● ACTIVITY
Reproduce all of the following records verbatim, line for line, with nothing changed.

● SUPPLIED RECORDS
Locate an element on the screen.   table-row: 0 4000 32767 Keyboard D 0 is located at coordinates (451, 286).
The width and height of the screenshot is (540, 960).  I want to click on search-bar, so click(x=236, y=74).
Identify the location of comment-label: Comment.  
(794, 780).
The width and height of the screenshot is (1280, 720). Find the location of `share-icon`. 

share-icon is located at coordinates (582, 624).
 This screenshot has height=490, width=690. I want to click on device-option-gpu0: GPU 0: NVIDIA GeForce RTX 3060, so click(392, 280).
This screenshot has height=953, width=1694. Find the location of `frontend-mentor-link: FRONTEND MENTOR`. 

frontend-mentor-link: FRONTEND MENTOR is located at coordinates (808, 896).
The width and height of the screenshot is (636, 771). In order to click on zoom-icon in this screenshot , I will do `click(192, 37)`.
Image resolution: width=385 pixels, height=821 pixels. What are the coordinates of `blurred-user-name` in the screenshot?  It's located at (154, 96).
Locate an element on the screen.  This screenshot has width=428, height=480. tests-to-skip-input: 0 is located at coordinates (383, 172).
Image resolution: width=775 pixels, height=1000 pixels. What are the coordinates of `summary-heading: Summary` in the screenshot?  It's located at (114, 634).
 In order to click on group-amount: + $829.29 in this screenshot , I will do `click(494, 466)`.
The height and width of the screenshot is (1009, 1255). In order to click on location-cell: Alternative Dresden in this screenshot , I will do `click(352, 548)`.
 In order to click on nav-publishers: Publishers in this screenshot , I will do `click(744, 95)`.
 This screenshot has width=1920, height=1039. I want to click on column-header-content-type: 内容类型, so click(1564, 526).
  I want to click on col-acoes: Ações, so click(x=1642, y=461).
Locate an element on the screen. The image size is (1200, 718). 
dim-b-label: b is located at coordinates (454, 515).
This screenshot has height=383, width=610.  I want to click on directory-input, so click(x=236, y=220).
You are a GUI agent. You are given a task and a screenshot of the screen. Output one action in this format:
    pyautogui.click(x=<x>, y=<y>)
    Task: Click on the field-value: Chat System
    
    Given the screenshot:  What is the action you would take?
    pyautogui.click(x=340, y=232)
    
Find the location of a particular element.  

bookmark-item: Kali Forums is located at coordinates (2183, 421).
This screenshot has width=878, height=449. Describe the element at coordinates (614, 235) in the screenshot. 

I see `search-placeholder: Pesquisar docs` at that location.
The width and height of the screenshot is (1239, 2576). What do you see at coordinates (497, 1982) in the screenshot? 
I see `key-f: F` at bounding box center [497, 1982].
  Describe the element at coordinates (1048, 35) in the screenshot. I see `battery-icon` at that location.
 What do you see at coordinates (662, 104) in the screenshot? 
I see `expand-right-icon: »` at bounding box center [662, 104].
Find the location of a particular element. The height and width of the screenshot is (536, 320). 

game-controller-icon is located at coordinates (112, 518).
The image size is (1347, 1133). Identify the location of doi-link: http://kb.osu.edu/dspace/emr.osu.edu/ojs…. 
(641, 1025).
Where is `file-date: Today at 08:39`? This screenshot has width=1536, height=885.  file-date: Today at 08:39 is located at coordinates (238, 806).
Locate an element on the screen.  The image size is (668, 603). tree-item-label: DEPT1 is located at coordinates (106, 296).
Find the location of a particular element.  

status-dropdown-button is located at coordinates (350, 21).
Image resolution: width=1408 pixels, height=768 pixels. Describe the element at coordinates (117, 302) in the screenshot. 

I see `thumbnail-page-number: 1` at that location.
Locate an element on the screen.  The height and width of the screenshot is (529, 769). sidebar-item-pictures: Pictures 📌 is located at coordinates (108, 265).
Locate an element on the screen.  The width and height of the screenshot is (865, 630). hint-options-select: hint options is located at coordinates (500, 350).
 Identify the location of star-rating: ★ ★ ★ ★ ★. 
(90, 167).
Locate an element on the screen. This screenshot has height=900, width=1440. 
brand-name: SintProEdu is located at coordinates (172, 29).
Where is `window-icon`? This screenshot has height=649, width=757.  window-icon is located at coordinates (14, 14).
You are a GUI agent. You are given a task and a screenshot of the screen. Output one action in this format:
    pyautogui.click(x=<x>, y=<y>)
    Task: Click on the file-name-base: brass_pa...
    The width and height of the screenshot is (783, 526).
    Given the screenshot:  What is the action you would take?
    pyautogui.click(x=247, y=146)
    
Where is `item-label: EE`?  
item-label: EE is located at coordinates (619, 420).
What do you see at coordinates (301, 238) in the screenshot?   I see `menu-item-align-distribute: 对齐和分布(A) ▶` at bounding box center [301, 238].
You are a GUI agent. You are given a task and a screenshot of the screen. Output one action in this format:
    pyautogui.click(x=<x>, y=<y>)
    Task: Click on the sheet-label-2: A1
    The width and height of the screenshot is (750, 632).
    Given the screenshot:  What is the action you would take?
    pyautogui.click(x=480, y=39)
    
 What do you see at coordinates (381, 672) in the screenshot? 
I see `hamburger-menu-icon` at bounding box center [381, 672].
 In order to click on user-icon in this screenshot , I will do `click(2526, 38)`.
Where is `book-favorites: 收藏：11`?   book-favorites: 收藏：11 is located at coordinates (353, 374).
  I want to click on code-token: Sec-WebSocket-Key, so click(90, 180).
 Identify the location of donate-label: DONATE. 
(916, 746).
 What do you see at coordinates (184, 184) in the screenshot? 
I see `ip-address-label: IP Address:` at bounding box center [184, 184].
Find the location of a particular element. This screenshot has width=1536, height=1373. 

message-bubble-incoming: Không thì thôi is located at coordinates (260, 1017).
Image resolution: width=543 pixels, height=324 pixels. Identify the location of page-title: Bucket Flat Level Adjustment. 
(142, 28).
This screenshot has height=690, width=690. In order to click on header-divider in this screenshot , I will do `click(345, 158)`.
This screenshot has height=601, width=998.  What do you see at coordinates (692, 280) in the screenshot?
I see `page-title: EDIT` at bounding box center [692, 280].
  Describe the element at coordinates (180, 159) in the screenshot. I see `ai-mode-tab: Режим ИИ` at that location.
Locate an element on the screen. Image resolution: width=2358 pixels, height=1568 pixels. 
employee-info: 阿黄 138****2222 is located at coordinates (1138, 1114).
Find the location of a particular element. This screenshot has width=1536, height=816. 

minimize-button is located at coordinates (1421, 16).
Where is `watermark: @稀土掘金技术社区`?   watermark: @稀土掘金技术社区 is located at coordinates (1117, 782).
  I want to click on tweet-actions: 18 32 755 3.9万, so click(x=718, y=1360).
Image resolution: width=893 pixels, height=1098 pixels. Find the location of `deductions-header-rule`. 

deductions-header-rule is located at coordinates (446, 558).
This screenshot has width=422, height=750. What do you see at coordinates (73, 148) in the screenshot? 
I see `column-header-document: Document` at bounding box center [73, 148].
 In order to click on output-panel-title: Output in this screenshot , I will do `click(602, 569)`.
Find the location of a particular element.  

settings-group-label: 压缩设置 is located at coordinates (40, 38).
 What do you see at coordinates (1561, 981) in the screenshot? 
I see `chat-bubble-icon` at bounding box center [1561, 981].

● TASK RESULT
Locate an element on the screen.   table-row: 0 4000 32767 Keyboard D 0 is located at coordinates (451, 286).
The width and height of the screenshot is (540, 960).  I want to click on search-bar, so click(x=236, y=74).
Identify the location of comment-label: Comment.  
(794, 780).
The width and height of the screenshot is (1280, 720). Find the location of `share-icon`. 

share-icon is located at coordinates (582, 624).
 This screenshot has height=490, width=690. I want to click on device-option-gpu0: GPU 0: NVIDIA GeForce RTX 3060, so click(392, 280).
This screenshot has height=953, width=1694. Find the location of `frontend-mentor-link: FRONTEND MENTOR`. 

frontend-mentor-link: FRONTEND MENTOR is located at coordinates (808, 896).
The width and height of the screenshot is (636, 771). In order to click on zoom-icon in this screenshot , I will do `click(192, 37)`.
Image resolution: width=385 pixels, height=821 pixels. What are the coordinates of `blurred-user-name` in the screenshot?  It's located at (154, 96).
Locate an element on the screen.  This screenshot has width=428, height=480. tests-to-skip-input: 0 is located at coordinates (383, 172).
Image resolution: width=775 pixels, height=1000 pixels. What are the coordinates of `summary-heading: Summary` in the screenshot?  It's located at (114, 634).
 In order to click on group-amount: + $829.29 in this screenshot , I will do `click(494, 466)`.
The height and width of the screenshot is (1009, 1255). In order to click on location-cell: Alternative Dresden in this screenshot , I will do `click(352, 548)`.
 In order to click on nav-publishers: Publishers in this screenshot , I will do `click(744, 95)`.
 This screenshot has width=1920, height=1039. I want to click on column-header-content-type: 内容类型, so click(1564, 526).
  I want to click on col-acoes: Ações, so click(x=1642, y=461).
Locate an element on the screen. The image size is (1200, 718). 
dim-b-label: b is located at coordinates (454, 515).
This screenshot has height=383, width=610.  I want to click on directory-input, so click(x=236, y=220).
You are a GUI agent. You are given a task and a screenshot of the screen. Output one action in this format:
    pyautogui.click(x=<x>, y=<y>)
    Task: Click on the field-value: Chat System
    
    Given the screenshot:  What is the action you would take?
    pyautogui.click(x=340, y=232)
    
Find the location of a particular element.  

bookmark-item: Kali Forums is located at coordinates (2183, 421).
This screenshot has width=878, height=449. Describe the element at coordinates (614, 235) in the screenshot. 

I see `search-placeholder: Pesquisar docs` at that location.
The width and height of the screenshot is (1239, 2576). What do you see at coordinates (497, 1982) in the screenshot? 
I see `key-f: F` at bounding box center [497, 1982].
  Describe the element at coordinates (1048, 35) in the screenshot. I see `battery-icon` at that location.
 What do you see at coordinates (662, 104) in the screenshot? 
I see `expand-right-icon: »` at bounding box center [662, 104].
Find the location of a particular element. The height and width of the screenshot is (536, 320). 

game-controller-icon is located at coordinates (112, 518).
The image size is (1347, 1133). Identify the location of doi-link: http://kb.osu.edu/dspace/emr.osu.edu/ojs…. 
(641, 1025).
Where is `file-date: Today at 08:39`? This screenshot has width=1536, height=885.  file-date: Today at 08:39 is located at coordinates (238, 806).
Locate an element on the screen.  The image size is (668, 603). tree-item-label: DEPT1 is located at coordinates (106, 296).
Find the location of a particular element.  

status-dropdown-button is located at coordinates (350, 21).
Image resolution: width=1408 pixels, height=768 pixels. Describe the element at coordinates (117, 302) in the screenshot. 

I see `thumbnail-page-number: 1` at that location.
Locate an element on the screen.  The height and width of the screenshot is (529, 769). sidebar-item-pictures: Pictures 📌 is located at coordinates (108, 265).
Locate an element on the screen.  The width and height of the screenshot is (865, 630). hint-options-select: hint options is located at coordinates (500, 350).
 Identify the location of star-rating: ★ ★ ★ ★ ★. 
(90, 167).
Locate an element on the screen. This screenshot has height=900, width=1440. 
brand-name: SintProEdu is located at coordinates (172, 29).
Where is `window-icon`? This screenshot has height=649, width=757.  window-icon is located at coordinates (14, 14).
You are a GUI agent. You are given a task and a screenshot of the screen. Output one action in this format:
    pyautogui.click(x=<x>, y=<y>)
    Task: Click on the file-name-base: brass_pa...
    The width and height of the screenshot is (783, 526).
    Given the screenshot:  What is the action you would take?
    pyautogui.click(x=247, y=146)
    
Where is `item-label: EE`?  
item-label: EE is located at coordinates (619, 420).
What do you see at coordinates (301, 238) in the screenshot?   I see `menu-item-align-distribute: 对齐和分布(A) ▶` at bounding box center [301, 238].
You are a GUI agent. You are given a task and a screenshot of the screen. Output one action in this format:
    pyautogui.click(x=<x>, y=<y>)
    Task: Click on the sheet-label-2: A1
    The width and height of the screenshot is (750, 632).
    Given the screenshot:  What is the action you would take?
    pyautogui.click(x=480, y=39)
    
 What do you see at coordinates (381, 672) in the screenshot? 
I see `hamburger-menu-icon` at bounding box center [381, 672].
 In order to click on user-icon in this screenshot , I will do `click(2526, 38)`.
Where is `book-favorites: 收藏：11`?   book-favorites: 收藏：11 is located at coordinates (353, 374).
  I want to click on code-token: Sec-WebSocket-Key, so click(90, 180).
 Identify the location of donate-label: DONATE. 
(916, 746).
 What do you see at coordinates (184, 184) in the screenshot? 
I see `ip-address-label: IP Address:` at bounding box center [184, 184].
Find the location of a particular element. This screenshot has width=1536, height=1373. 

message-bubble-incoming: Không thì thôi is located at coordinates (260, 1017).
Image resolution: width=543 pixels, height=324 pixels. Identify the location of page-title: Bucket Flat Level Adjustment. 
(142, 28).
This screenshot has height=690, width=690. In order to click on header-divider in this screenshot , I will do `click(345, 158)`.
This screenshot has height=601, width=998.  What do you see at coordinates (692, 280) in the screenshot?
I see `page-title: EDIT` at bounding box center [692, 280].
  Describe the element at coordinates (180, 159) in the screenshot. I see `ai-mode-tab: Режим ИИ` at that location.
Locate an element on the screen. Image resolution: width=2358 pixels, height=1568 pixels. 
employee-info: 阿黄 138****2222 is located at coordinates (1138, 1114).
Find the location of a particular element. This screenshot has width=1536, height=816. 

minimize-button is located at coordinates (1421, 16).
Where is `watermark: @稀土掘金技术社区`?   watermark: @稀土掘金技术社区 is located at coordinates (1117, 782).
  I want to click on tweet-actions: 18 32 755 3.9万, so click(x=718, y=1360).
Image resolution: width=893 pixels, height=1098 pixels. Find the location of `deductions-header-rule`. 

deductions-header-rule is located at coordinates (446, 558).
This screenshot has width=422, height=750. What do you see at coordinates (73, 148) in the screenshot? 
I see `column-header-document: Document` at bounding box center [73, 148].
 In order to click on output-panel-title: Output in this screenshot , I will do `click(602, 569)`.
Find the location of a particular element.  

settings-group-label: 压缩设置 is located at coordinates (40, 38).
 What do you see at coordinates (1561, 981) in the screenshot? 
I see `chat-bubble-icon` at bounding box center [1561, 981].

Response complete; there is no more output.